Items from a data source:
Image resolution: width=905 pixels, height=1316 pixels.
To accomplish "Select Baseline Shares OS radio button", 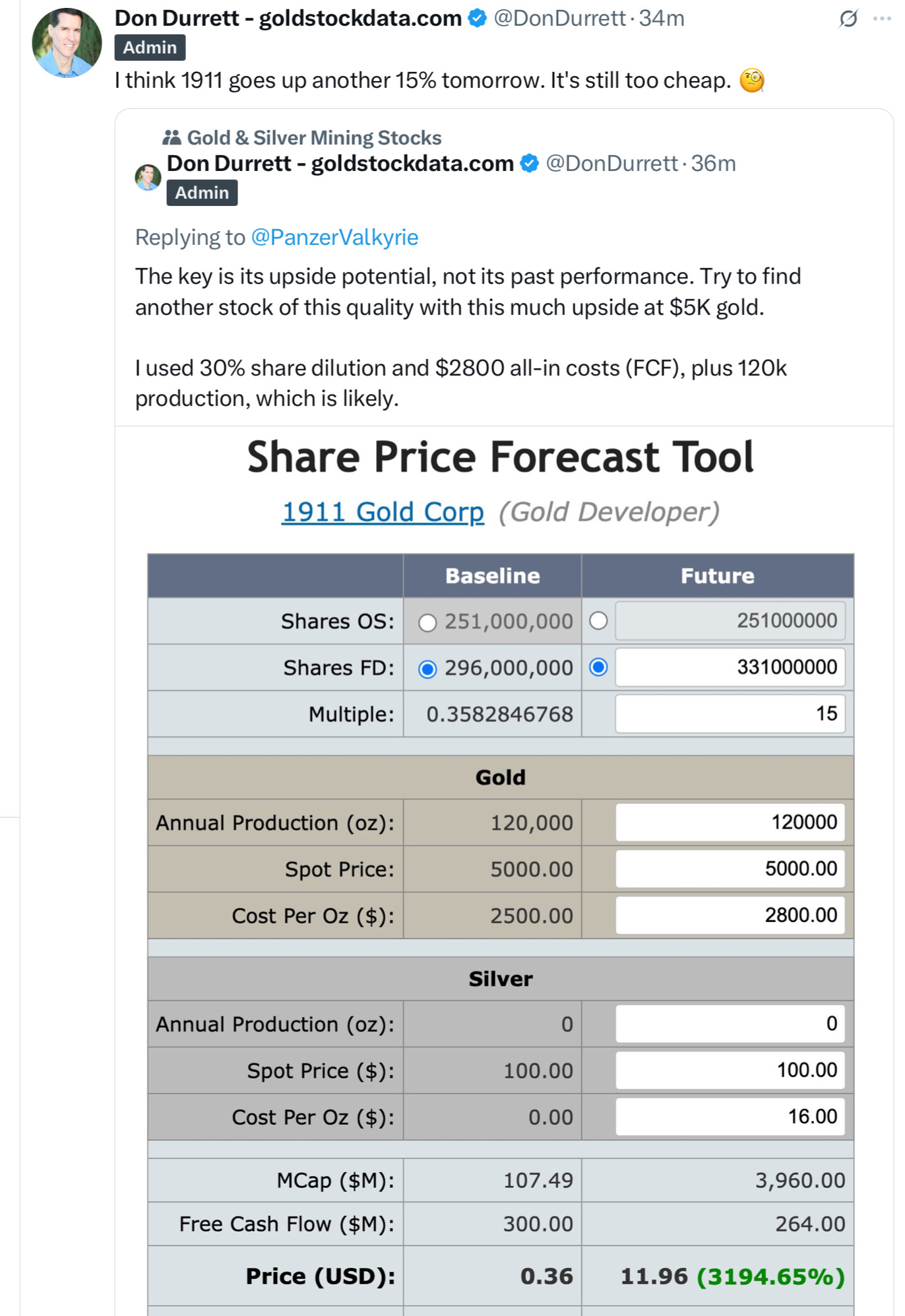I will 427,622.
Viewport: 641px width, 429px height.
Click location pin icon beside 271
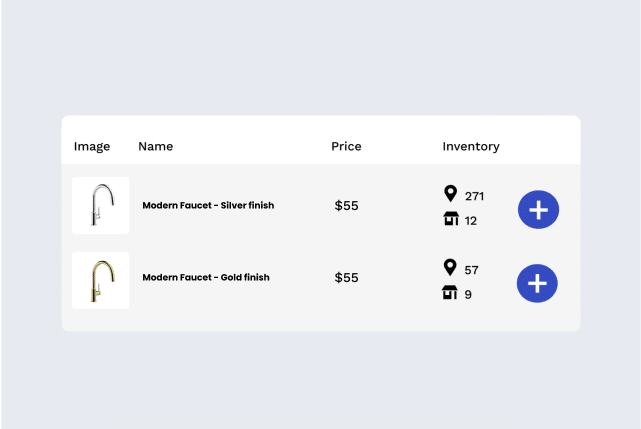pyautogui.click(x=450, y=193)
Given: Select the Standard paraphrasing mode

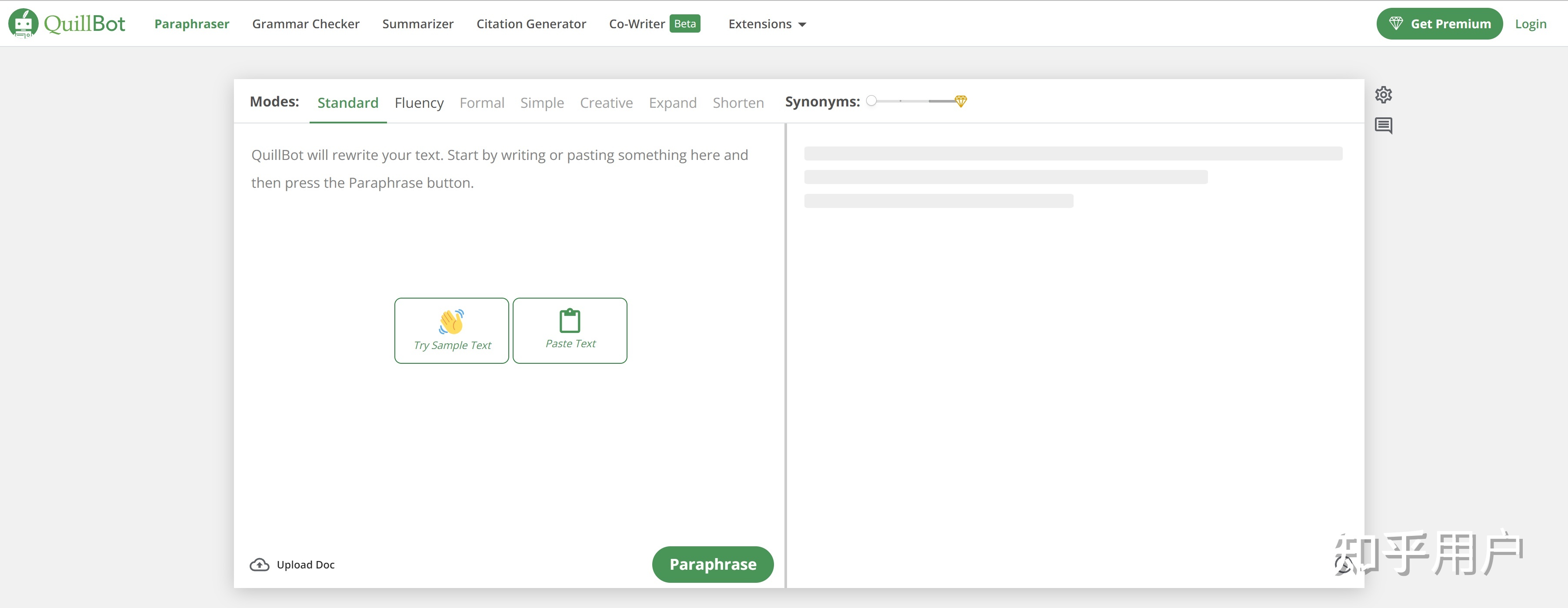Looking at the screenshot, I should (x=347, y=101).
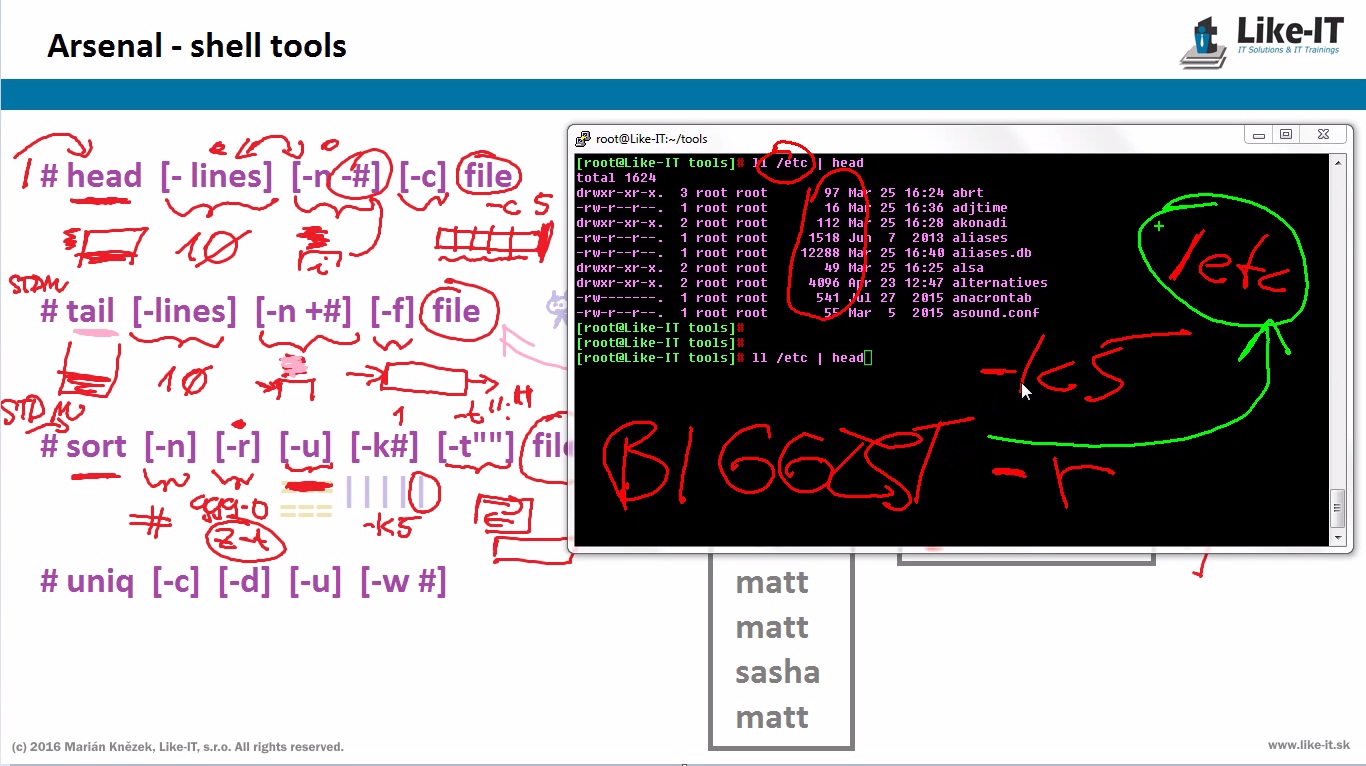
Task: Click 'sasha' in the name list box
Action: coord(777,672)
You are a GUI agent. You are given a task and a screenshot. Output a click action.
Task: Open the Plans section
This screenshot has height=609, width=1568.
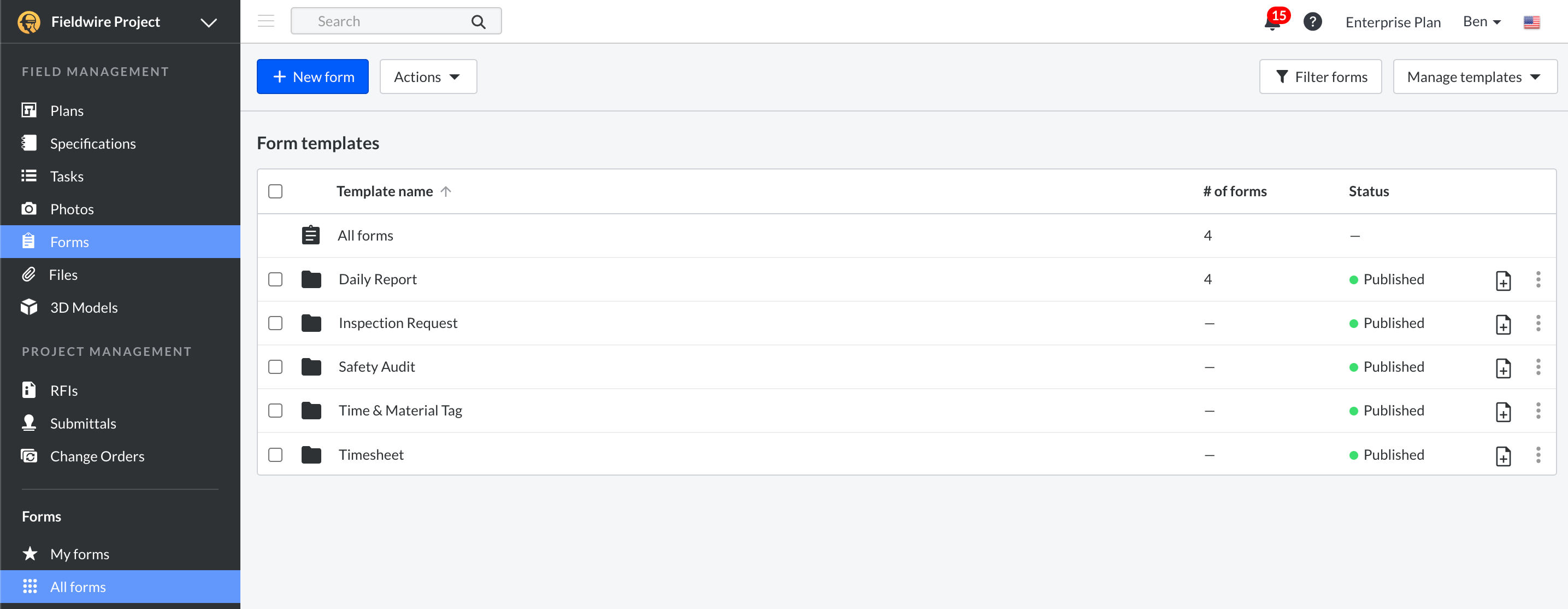(x=66, y=110)
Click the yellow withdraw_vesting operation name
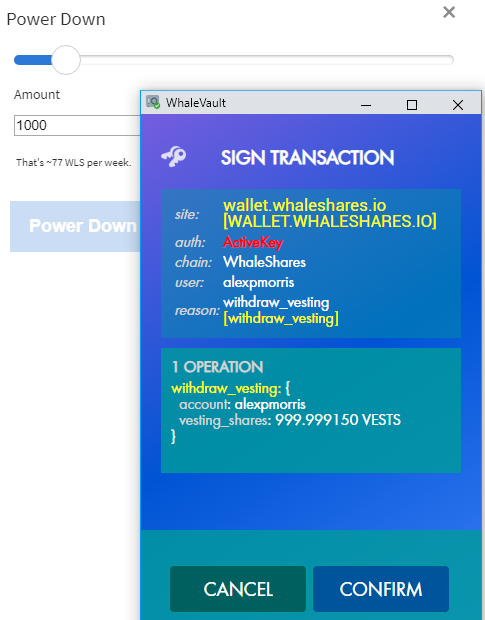The height and width of the screenshot is (620, 485). pos(226,388)
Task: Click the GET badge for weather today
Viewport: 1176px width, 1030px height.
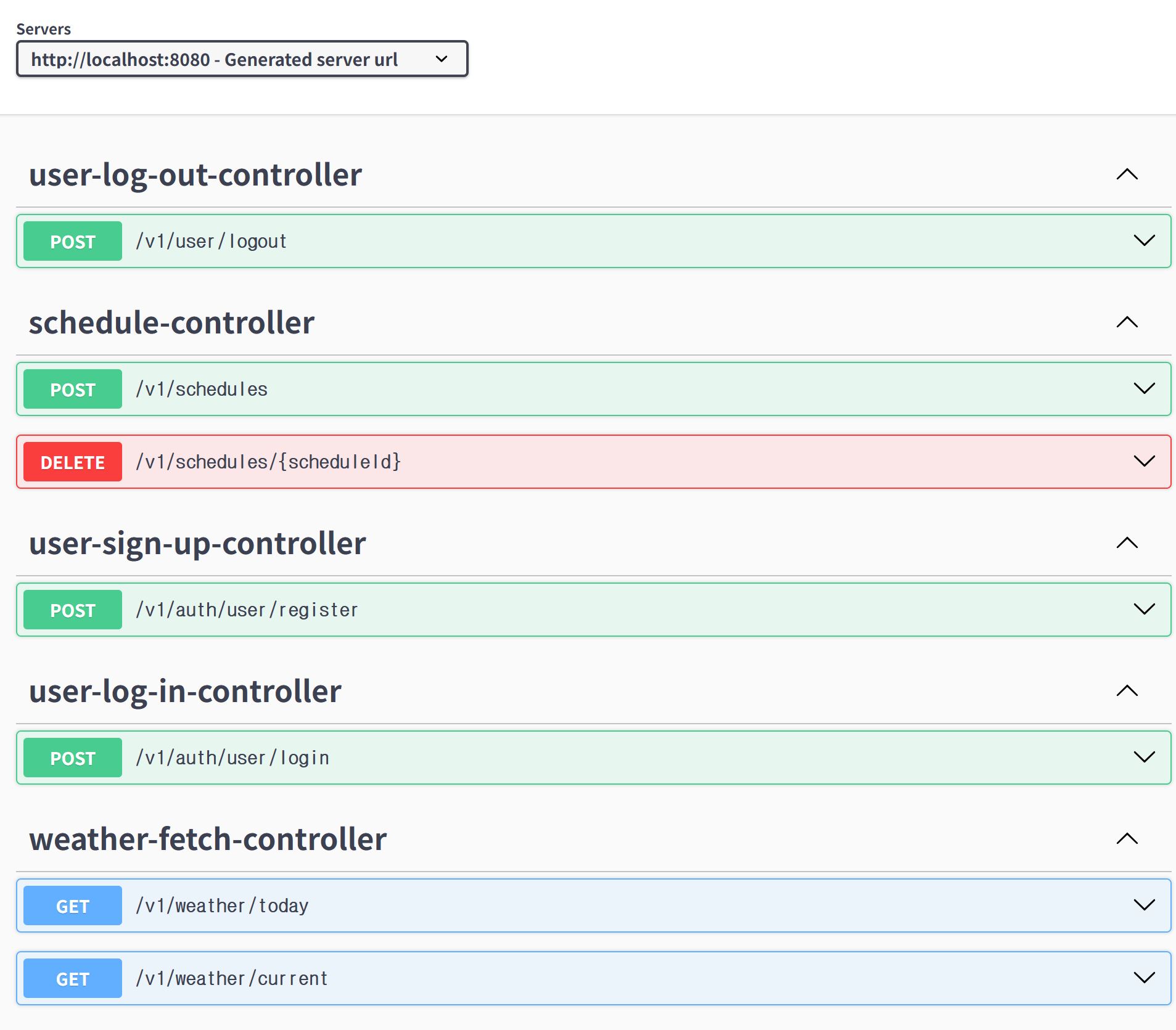Action: 73,905
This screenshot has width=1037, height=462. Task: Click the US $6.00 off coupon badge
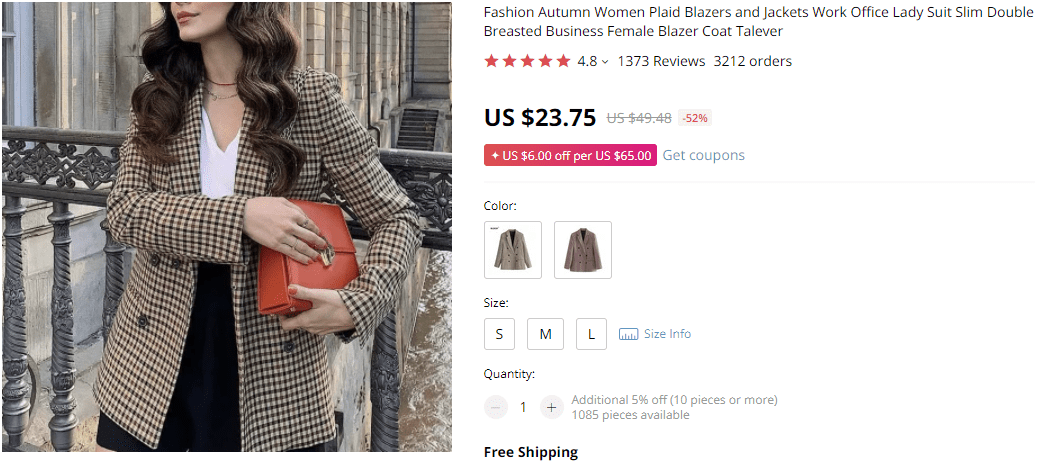click(570, 155)
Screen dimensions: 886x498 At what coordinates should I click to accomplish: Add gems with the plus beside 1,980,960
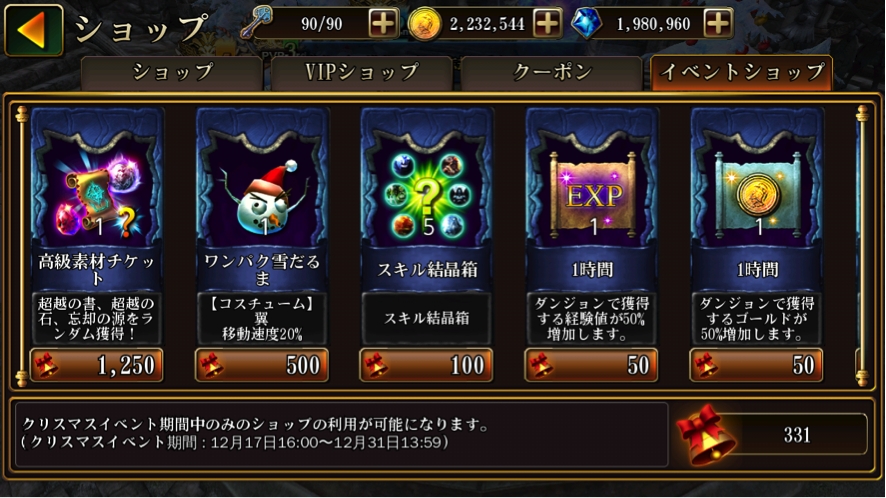click(x=718, y=23)
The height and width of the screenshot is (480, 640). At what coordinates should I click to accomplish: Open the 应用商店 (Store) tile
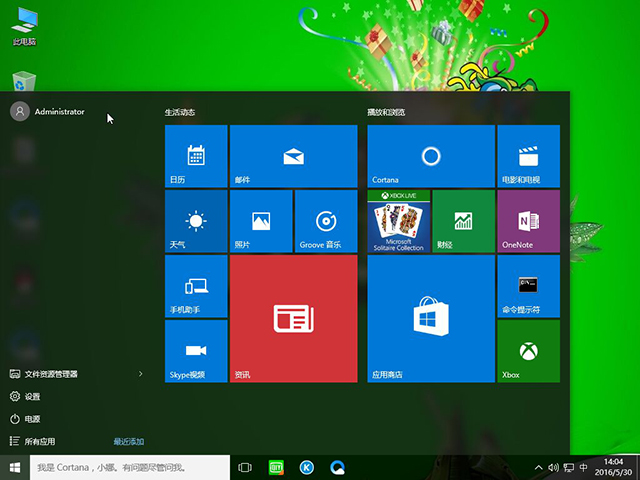(431, 318)
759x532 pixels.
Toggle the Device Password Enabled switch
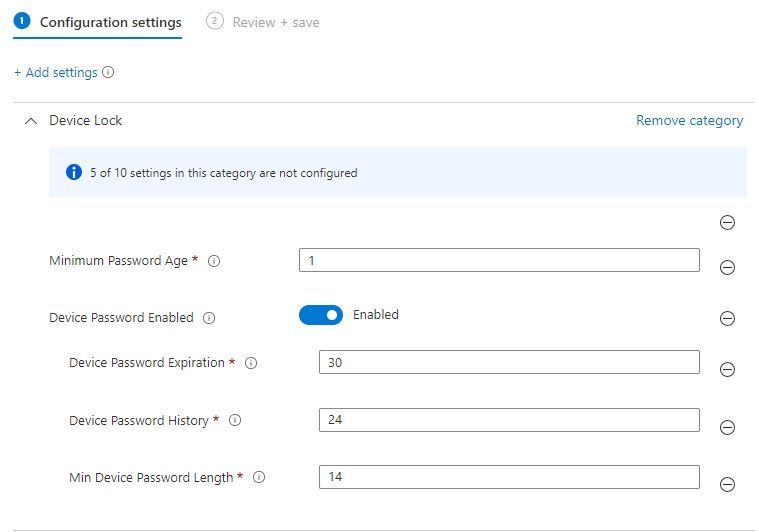point(321,315)
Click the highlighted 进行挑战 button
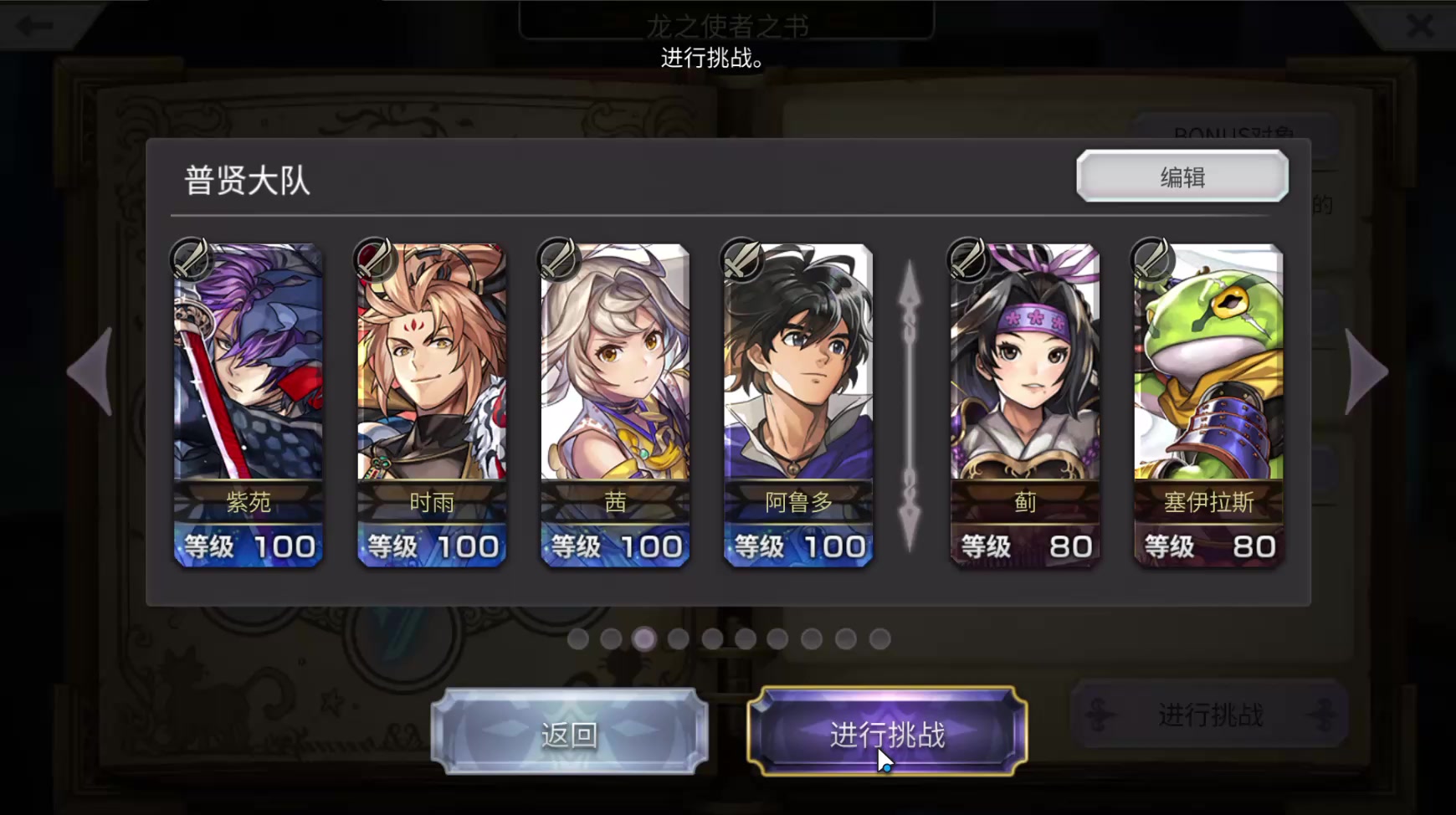Screen dimensions: 1456x815 [887, 732]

- [What to produce]:
Please state the number of lines in the data above that hold the word "pixels", without any other text.

- [Task response]:
2